"Le 'mie' prigioni", in un libro il carcere visto da dentro

Il volume di Alessandra Brenzini. Presentazione a Poveromo

L'autrice seduta ai tavolini del bagno Myricae

L'autrice seduta ai tavolini del bagno Myricae

Massa, 21 luglio 2021- Le “mie” prigioni. È questo il titolo del libro che verrà presentato domani giovedì 22 alle 18.00 presso il Bagno Myricae di Poveromo, una raccolta di racconti sulle esperienze vissute dall’autrice Alessandra Brenzini all’interno della casa di reclusione di Massa, dove lavora come docente con il CPIA (centro provinciale istruzione adulti).
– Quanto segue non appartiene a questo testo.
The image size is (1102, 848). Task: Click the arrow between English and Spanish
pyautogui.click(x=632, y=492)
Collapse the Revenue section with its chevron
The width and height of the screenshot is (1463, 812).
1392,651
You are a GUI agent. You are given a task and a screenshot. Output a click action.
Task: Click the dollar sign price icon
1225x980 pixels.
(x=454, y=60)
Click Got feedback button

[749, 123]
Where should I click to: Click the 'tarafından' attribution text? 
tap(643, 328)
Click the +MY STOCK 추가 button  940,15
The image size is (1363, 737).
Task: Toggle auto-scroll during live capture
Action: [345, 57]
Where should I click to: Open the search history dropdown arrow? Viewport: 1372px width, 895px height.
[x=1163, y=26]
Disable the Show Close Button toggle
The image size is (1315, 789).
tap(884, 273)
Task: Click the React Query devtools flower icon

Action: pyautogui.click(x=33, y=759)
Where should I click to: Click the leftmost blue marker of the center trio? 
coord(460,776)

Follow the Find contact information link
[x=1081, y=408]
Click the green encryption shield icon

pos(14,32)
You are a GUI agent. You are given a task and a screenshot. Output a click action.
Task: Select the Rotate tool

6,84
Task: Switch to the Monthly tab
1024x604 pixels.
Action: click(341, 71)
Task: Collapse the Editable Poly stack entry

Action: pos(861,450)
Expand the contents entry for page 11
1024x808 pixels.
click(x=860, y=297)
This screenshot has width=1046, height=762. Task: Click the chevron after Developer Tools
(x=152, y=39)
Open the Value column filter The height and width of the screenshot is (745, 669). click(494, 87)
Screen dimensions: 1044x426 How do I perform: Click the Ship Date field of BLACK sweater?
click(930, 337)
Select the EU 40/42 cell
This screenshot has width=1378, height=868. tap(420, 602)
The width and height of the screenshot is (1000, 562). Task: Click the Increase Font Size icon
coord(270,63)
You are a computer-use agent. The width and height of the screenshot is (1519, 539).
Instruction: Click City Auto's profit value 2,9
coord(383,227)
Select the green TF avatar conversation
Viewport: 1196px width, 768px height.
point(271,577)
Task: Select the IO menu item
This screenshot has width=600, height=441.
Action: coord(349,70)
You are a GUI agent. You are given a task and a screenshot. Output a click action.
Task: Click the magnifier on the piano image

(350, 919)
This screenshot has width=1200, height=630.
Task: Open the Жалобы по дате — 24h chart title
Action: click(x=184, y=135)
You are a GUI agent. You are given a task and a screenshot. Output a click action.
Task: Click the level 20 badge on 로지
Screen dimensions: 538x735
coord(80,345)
Il libro, edito da Aletti Editore già nel 2019 ma mai presentato a causa dello scoppio della pandemia, verrà spiegato e raccontato dall’autrice stessa negli spazi dello stabilimento balneare Myricae, dove sarà possibile anche gustare qualcosa per accompagnare la presentazione, che sarà ad ingresso libero. “Questo testo nasce dalla mia esperienza di insegnate in carcere -commenta Alessandra Brenzini- che ho iniziato a mettere nero su bianco sotto la spinta di mia figlia, affascinata dalle storie che raccontavo in casa su ciò che succedeva nella scuola, un ambiente assai particolare.” Lo scopo di -Le “mie” prigioni- (non a caso il titolo ispirato all’opera di Pellico) è quello di raccontare la vita di chi vive il carcere a coloro che la giudicano fuori: “le persone in detenzione quando si trovano di fronte ad un banco diventano alunni al 100%: c’è chi ha paura dell’esame, chi della geografia, chi della matematica, e quando arriva il giorno dell’esame si trasformano in persone diverse con vestiti perfetti e stirati, barba ed acconciatura fatta, subiscono una metamorfosi” racconta l’autrice. “Loro sono esseri umani nonostante ciò che possono aver fatto, poiché “l’uomo non è il suo errore”, massima secondo cui noi viviamo in carcere -chiosa infine Alessandra Brenzinzi- chiunque può finire dentro per migliaia di motivi a lui esterni; lì dentro infatti ci sono persone umane, altri noi stessi che non hanno potuto sfruttate le nostre stesse possibilità.”